Dataset entries:

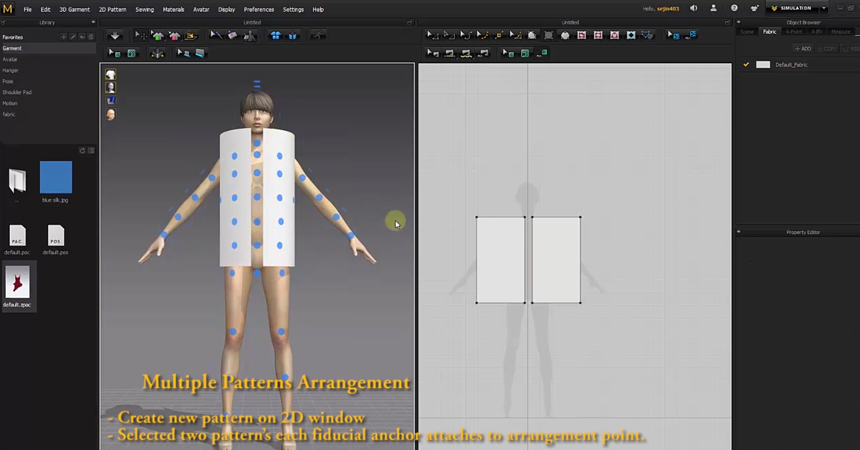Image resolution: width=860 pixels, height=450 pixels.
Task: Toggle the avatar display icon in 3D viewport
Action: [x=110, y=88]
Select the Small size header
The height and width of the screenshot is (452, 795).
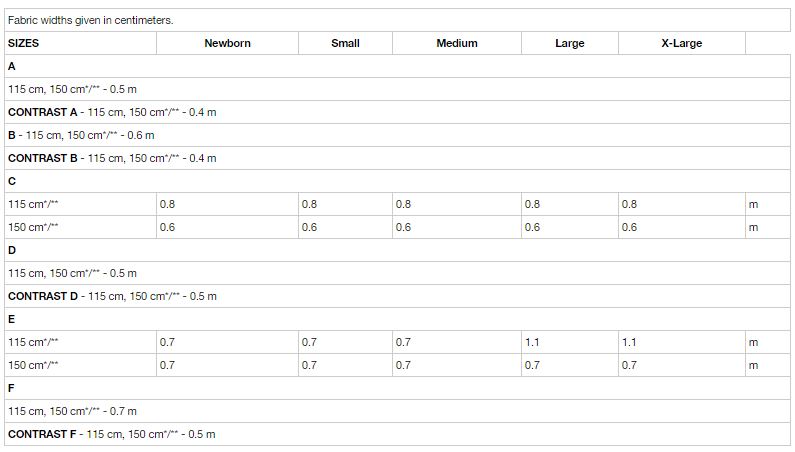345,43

-- TASK TO COMPLETE --
Quote, without alteration, the lines running from the line containing "Select the Small size header" to the last line of the entries, and include no pictures.

-- YOUR SOLUTION --
Select the Small size header
The height and width of the screenshot is (452, 795).
345,43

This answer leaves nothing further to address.